In 2000 census New Orleans population constituted of 67.3% black and 28.1 % white. However, in the four months following Hurricane Katrina; “The New Orleans metro area’s population was 37% black between January and August 2005 and fell to 22% between September and December 2005. The percentage of white residents grew from 60% to 73%. Households earning between $10,000 and $14,999 annually dropped from 8.3% to 6.5%; while those with a yearly income of between $75,000 and $99,999 rose from 10.5% to 11.4%”, according to statistics released by the Census Bureau in June 2006.
The disaster of Hurricane Katrina is used effectively to artificially change the demography of New Orleans.
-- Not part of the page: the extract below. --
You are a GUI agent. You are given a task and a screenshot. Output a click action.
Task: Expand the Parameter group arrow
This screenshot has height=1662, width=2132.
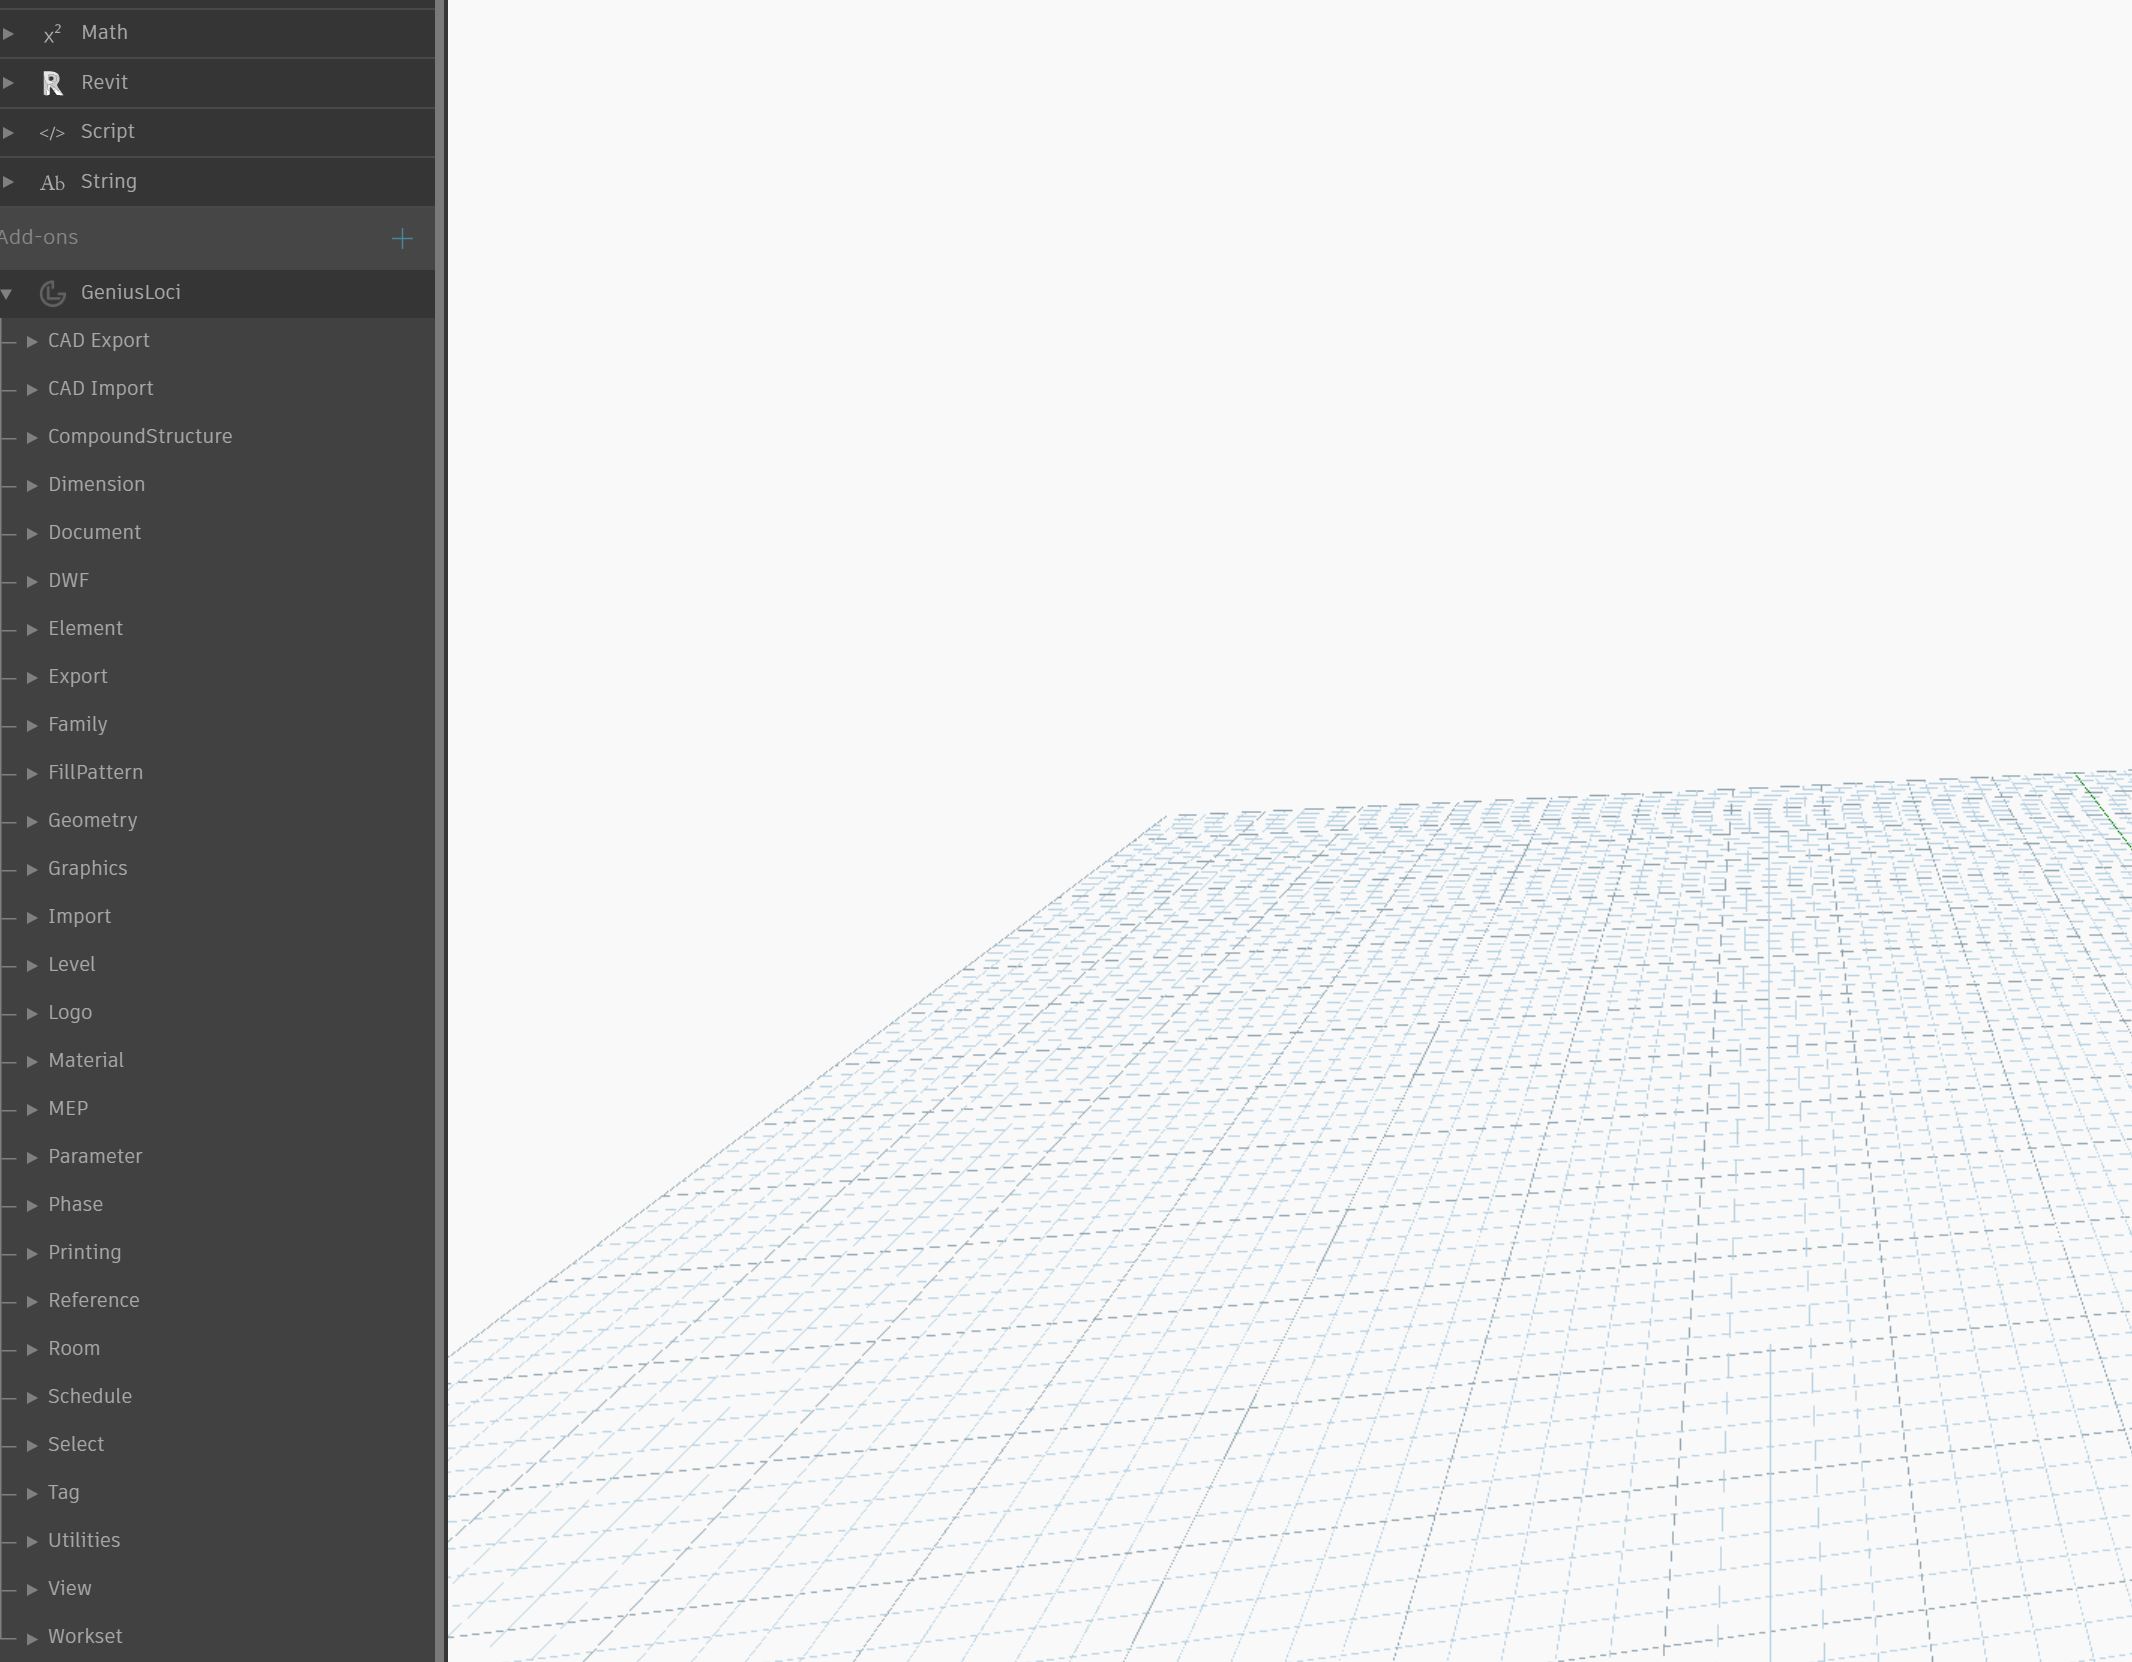[x=32, y=1157]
The Population of New Orleans metropolitan area has become substantially whiter, older and less poor — not because people suddenly got richer, but because the poor are being shut off the city — and it shrank to less than half its size, according to the Census Bureau. “New Orleans is not going to be as black as it was for a long time, if ever again”, said Alphonso Jackson, and is moving fast in that direction. It is suggested that only the whites and affluent are encouraged to make New Orleans their home at the expense of African-Americans and their cultural heritage.
The current restructuring of New Orleans provides an excellent social experiment of the new epidemic of privatisation of public housing and public assets. The destruction inflicted by Hurricane Katrina allows politicians, the ruling elites and their cronies to remodel the city as free-market and privately-owned city catering for the rich and tourists. With billions of dollars of taxpayers monies made available for “reconstruction”, the disaster brought by Hurricane Katrina is the smokescreen for the gentrification of New Orleans and corporate looting of public resources.
To preserve African-American heritage, African-Americans should be allowed to participate at the forefront in the rebuilding and economic development of New Orleans. The city’s unique history and cultural heritage should inspire new urban invention and economic sustainability, not the neoliberal ideology that have been proven to advance the interests of the rich and affluent.
Furthermore, as a result of total neglect by authorities, low income people of New Orleans are experiencing “a near-epidemic of depression and post-traumatic stress disorder”. The suicide rate in the city of a vibrant African-American heritage “was less than nine a year per 100,000 residents before Katrina, and increased to an annual rate of more than 26 per 100,000 in the months after”, reported the Times. The crimes rate has increased dramatically. “I thought I could weather the storm and I did — it’s the aftermath that’s killing me”, Gina Barbe, a New Orleans resident told the Times. The response by authorities has been to deploy the National Guard troops to patrol the streets of New Orleans, pretending to fix the social and economic ill they have created.
Global Research Contributing Editor Ghali Hassan lives in Perth, Western Australia.